Their findings, published in the journal of Psychoneuroendocrinology, look at cortisol’s critical role in the emergence of PTSD, but only when levels of testosterone are suppressed.
“Recent evidence points to testosterone’s suppression of cortisol activity, and vice versa. It is becoming clear to many researchers that you can’t understand the effects of one without simultaneously monitoring the activity of the other,” said UT Austin professor of psychology Robert Josephs, the first author of the study. “Prior attempts to link PTSD to cortisol may have failed because the powerful effect that testosterone has on the hormonal regulation of stress was not taken into account.”

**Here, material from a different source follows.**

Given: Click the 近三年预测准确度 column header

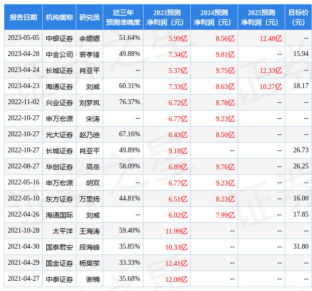Looking at the screenshot, I should point(123,17).
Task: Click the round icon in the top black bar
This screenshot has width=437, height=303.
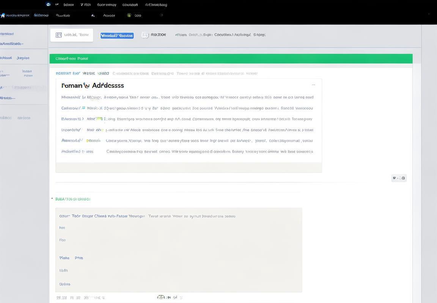Action: click(x=48, y=5)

UT researchers studied the hormones of 120 U.S. soldiers before deployment and tracked their monthly combat experiences in Iraq.
Before deployment, soldiers were administered a stress simulating CO2 inhalation challenge to examine their cortisol and testosterone reactivity to stress. Researchers found that soldiers who exhibited less change in both testosterone and cortisol levels in response to the challenge were more likely to later show PTSD symptoms in response to combat stress in Iraq.
However, soldiers who showed an elevated testosterone or an elevated cortisol response to the CO2 inhalation challenge were less likely to develop PTSD.
“We are still analyzing more data from this project, which we hope will reveal additional insights into risk for combat-related stress disorders and ultimately how to prevent them,” said Michael Telch, clinical psychology professor and corresponding author of the study.
In the future, Dr. Telch hopes to extend his PTSD risk factor research to other trauma populations such as first responders and patients presenting at the emergency room following a traumatic accident.
Waters says he’s grateful to see research like this happening. “If they could figure out the magic pill, it would stop a problem that has been around for centuries. PTSD is not new,” said Waters.
While there may never be a magic pill for the stress disorders, researchers hope more data could one day help prevent them.